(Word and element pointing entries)
--
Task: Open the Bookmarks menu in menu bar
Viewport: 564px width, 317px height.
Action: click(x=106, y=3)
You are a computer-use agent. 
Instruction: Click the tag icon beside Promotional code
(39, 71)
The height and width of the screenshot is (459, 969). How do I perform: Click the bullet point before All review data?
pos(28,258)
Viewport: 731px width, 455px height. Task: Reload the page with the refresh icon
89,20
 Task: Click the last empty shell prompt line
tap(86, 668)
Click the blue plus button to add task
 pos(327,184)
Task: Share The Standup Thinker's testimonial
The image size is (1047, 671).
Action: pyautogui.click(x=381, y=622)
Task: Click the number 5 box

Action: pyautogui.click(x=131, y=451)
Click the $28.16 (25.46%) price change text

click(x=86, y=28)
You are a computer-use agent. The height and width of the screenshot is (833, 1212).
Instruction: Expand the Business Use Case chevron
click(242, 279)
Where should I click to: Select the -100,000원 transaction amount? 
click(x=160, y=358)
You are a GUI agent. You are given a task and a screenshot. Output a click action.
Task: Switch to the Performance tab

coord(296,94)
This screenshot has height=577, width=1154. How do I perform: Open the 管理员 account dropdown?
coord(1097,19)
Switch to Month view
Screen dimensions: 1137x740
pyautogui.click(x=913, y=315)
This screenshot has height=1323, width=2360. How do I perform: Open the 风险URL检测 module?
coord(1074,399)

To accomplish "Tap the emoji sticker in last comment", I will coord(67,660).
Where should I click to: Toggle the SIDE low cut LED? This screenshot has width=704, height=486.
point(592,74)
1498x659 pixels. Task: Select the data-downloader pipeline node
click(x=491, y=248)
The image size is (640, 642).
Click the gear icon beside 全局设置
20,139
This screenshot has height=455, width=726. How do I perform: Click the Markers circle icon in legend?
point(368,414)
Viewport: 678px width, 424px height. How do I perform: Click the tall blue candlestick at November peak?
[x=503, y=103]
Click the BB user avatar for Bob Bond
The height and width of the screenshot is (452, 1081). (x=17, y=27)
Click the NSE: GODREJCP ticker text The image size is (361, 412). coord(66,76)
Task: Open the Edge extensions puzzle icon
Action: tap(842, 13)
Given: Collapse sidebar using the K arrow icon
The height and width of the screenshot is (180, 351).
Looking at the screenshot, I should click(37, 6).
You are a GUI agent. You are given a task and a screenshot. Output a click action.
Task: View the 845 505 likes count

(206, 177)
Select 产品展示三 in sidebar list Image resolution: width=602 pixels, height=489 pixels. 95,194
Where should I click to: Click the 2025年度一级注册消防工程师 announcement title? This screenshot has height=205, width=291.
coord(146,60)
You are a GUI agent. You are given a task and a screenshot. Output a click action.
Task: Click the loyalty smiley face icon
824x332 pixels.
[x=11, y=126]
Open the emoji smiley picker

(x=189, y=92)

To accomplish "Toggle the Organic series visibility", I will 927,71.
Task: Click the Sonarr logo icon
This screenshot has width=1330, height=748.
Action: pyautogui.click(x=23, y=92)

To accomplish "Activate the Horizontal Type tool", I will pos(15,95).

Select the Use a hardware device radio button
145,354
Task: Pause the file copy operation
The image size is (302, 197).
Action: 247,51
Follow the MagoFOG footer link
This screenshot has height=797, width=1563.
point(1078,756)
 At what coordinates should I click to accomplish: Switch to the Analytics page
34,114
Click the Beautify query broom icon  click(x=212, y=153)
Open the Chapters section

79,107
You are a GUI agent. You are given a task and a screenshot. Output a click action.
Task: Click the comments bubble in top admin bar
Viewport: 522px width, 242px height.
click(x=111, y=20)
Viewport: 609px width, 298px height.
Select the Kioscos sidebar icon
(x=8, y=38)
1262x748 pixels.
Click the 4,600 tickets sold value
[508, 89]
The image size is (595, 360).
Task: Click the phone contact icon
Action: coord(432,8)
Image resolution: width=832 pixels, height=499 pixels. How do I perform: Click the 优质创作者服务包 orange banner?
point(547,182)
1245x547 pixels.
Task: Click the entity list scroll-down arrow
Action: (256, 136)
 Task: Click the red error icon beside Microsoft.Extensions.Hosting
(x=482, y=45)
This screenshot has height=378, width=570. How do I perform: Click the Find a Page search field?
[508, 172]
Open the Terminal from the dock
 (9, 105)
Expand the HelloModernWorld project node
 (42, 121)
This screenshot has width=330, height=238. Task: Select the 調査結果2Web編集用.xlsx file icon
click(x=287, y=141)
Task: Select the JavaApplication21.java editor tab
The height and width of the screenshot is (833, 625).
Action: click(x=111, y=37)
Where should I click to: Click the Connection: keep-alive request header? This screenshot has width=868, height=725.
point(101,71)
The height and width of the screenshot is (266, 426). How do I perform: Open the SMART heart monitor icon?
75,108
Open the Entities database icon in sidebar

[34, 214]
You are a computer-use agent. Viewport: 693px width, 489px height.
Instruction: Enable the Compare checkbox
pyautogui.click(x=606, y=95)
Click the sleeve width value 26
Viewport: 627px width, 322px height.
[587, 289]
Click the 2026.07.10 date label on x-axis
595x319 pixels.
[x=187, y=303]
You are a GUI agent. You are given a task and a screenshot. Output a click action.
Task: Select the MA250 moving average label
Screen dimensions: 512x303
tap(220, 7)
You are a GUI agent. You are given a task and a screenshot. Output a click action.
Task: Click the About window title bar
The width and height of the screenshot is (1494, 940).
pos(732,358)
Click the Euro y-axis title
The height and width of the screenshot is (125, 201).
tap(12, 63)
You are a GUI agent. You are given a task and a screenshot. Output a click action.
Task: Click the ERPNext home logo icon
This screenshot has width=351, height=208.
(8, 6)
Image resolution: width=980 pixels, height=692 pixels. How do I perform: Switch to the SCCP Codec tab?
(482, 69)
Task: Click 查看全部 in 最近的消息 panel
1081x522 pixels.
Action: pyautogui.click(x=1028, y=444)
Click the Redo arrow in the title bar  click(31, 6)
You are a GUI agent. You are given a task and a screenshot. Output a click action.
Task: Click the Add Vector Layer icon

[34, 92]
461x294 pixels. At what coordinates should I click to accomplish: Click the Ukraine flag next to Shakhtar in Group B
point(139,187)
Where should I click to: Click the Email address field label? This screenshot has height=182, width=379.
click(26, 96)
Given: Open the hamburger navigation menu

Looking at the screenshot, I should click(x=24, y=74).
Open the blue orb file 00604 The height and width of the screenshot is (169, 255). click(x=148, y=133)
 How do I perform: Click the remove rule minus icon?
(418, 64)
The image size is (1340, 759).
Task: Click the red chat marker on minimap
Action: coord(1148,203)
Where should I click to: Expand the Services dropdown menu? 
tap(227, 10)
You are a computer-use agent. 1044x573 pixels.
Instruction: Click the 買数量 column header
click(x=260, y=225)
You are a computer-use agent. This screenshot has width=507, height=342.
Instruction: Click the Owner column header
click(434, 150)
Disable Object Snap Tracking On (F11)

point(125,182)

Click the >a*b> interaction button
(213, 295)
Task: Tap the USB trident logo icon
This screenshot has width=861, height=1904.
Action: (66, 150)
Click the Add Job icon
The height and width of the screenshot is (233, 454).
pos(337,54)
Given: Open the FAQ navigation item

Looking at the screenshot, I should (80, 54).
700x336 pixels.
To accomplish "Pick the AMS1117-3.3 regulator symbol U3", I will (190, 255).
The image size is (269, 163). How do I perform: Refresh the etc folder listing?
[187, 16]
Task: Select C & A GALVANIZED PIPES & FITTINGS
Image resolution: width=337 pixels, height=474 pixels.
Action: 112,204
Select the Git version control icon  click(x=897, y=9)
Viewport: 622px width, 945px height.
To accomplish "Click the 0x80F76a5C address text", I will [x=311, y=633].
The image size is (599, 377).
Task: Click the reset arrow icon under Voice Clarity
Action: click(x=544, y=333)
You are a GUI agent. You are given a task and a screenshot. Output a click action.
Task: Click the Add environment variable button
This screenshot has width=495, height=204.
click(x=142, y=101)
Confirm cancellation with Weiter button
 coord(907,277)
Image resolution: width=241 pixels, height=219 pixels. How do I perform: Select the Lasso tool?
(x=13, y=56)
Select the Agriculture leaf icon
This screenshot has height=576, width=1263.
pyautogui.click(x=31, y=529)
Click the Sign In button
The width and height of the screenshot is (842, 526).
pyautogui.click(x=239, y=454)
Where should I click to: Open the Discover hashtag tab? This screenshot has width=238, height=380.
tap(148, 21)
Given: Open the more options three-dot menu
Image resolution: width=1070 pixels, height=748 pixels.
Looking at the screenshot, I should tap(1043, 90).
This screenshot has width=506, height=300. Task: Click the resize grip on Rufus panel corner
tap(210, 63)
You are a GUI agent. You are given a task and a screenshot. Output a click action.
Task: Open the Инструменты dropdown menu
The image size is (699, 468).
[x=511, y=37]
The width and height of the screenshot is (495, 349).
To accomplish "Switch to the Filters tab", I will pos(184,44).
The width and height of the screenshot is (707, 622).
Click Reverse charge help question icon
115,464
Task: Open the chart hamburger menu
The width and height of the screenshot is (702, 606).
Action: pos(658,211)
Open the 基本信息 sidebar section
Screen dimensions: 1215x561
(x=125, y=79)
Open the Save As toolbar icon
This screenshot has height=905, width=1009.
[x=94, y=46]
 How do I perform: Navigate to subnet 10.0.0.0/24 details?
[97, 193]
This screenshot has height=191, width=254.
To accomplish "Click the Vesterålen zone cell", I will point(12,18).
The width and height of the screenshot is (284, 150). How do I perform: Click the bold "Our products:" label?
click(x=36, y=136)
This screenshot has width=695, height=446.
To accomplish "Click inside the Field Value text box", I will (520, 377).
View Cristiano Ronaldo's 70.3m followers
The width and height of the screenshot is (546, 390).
--
■ What needs to be done ■
In the material from the line holding "The image size is (640, 642)." through the line holding "[x=503, y=103]", inclusive, change "gear icon" to "cog icon". Give only those lines back, with nothing else altered.

■ Exercise solution ■
The image size is (640, 642).
Click the cog icon beside 全局设置
20,139
This screenshot has height=455, width=726. How do I perform: Click the Markers circle icon in legend?
point(368,414)
Viewport: 678px width, 424px height. How do I perform: Click the tall blue candlestick at November peak?
[x=503, y=103]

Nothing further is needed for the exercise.